▸ **Assignment**
Each record must reappear in the answer exactly as it is written.

Collected data
+===+

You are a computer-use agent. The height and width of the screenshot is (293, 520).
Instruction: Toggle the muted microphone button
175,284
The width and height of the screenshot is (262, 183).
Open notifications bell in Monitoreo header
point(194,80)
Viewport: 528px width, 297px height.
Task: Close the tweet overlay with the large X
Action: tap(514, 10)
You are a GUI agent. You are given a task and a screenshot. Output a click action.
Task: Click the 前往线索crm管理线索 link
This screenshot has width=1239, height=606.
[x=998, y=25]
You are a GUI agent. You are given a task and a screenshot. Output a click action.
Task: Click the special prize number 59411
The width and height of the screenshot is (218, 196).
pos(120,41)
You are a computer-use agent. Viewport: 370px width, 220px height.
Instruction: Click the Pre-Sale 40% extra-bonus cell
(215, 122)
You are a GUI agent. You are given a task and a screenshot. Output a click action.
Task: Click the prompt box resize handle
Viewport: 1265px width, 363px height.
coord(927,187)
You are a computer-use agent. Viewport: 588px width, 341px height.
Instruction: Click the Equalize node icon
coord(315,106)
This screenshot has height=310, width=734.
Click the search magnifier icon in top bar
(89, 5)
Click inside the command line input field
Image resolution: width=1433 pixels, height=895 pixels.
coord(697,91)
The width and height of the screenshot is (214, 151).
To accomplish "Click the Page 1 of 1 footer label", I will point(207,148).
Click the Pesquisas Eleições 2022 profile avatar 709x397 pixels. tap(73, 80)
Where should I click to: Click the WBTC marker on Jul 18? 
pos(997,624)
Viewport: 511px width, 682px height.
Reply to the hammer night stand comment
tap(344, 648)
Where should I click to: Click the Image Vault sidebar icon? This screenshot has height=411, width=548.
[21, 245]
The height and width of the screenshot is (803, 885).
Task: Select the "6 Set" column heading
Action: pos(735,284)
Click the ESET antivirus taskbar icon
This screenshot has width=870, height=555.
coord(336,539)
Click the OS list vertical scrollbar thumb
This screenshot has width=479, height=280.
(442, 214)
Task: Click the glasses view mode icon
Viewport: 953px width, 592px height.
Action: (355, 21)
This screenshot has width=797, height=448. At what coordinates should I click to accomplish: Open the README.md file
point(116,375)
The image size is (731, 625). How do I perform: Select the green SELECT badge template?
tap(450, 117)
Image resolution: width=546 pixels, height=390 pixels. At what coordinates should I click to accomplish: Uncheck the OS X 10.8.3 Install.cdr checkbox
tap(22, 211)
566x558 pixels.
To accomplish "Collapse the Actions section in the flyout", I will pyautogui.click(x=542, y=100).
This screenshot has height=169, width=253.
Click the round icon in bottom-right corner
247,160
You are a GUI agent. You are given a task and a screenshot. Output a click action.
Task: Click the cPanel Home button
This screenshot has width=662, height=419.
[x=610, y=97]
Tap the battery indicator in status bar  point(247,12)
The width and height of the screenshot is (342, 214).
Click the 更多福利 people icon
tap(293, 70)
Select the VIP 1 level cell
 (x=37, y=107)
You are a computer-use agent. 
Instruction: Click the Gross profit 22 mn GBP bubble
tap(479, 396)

+===+

▸ **Result for this task**
You are a computer-use agent. The height and width of the screenshot is (293, 520).
Instruction: Toggle the muted microphone button
175,284
The width and height of the screenshot is (262, 183).
Open notifications bell in Monitoreo header
point(194,80)
Viewport: 528px width, 297px height.
Task: Close the tweet overlay with the large X
Action: tap(514, 10)
You are a GUI agent. You are given a task and a screenshot. Output a click action.
Task: Click the 前往线索crm管理线索 link
This screenshot has width=1239, height=606.
[x=998, y=25]
You are a GUI agent. You are given a task and a screenshot. Output a click action.
Task: Click the special prize number 59411
The width and height of the screenshot is (218, 196).
pos(120,41)
You are a computer-use agent. Viewport: 370px width, 220px height.
Instruction: Click the Pre-Sale 40% extra-bonus cell
(215, 122)
You are a GUI agent. You are given a task and a screenshot. Output a click action.
Task: Click the prompt box resize handle
Viewport: 1265px width, 363px height.
coord(927,187)
You are a computer-use agent. Viewport: 588px width, 341px height.
Instruction: Click the Equalize node icon
coord(315,106)
This screenshot has height=310, width=734.
Click the search magnifier icon in top bar
(89, 5)
Click inside the command line input field
Image resolution: width=1433 pixels, height=895 pixels.
coord(697,91)
The width and height of the screenshot is (214, 151).
To accomplish "Click the Page 1 of 1 footer label", I will point(207,148).
Click the Pesquisas Eleições 2022 profile avatar 709x397 pixels. tap(73, 80)
Where should I click to: Click the WBTC marker on Jul 18? 
pos(997,624)
Viewport: 511px width, 682px height.
Reply to the hammer night stand comment
tap(344, 648)
Where should I click to: Click the Image Vault sidebar icon? This screenshot has height=411, width=548.
[21, 245]
The height and width of the screenshot is (803, 885).
Task: Select the "6 Set" column heading
Action: pos(735,284)
Click the ESET antivirus taskbar icon
This screenshot has width=870, height=555.
coord(336,539)
Click the OS list vertical scrollbar thumb
This screenshot has width=479, height=280.
(442, 214)
Task: Click the glasses view mode icon
Viewport: 953px width, 592px height.
Action: (355, 21)
This screenshot has width=797, height=448. At what coordinates should I click to accomplish: Open the README.md file
point(116,375)
The image size is (731, 625). How do I perform: Select the green SELECT badge template?
tap(450, 117)
Image resolution: width=546 pixels, height=390 pixels. At what coordinates should I click to accomplish: Uncheck the OS X 10.8.3 Install.cdr checkbox
tap(22, 211)
566x558 pixels.
To accomplish "Collapse the Actions section in the flyout", I will pyautogui.click(x=542, y=100).
This screenshot has height=169, width=253.
Click the round icon in bottom-right corner
247,160
You are a GUI agent. You are given a task and a screenshot. Output a click action.
Task: Click the cPanel Home button
This screenshot has width=662, height=419.
[x=610, y=97]
Tap the battery indicator in status bar  point(247,12)
The width and height of the screenshot is (342, 214).
Click the 更多福利 people icon
tap(293, 70)
Select the VIP 1 level cell
 (x=37, y=107)
You are a computer-use agent. 
Instruction: Click the Gross profit 22 mn GBP bubble
tap(479, 396)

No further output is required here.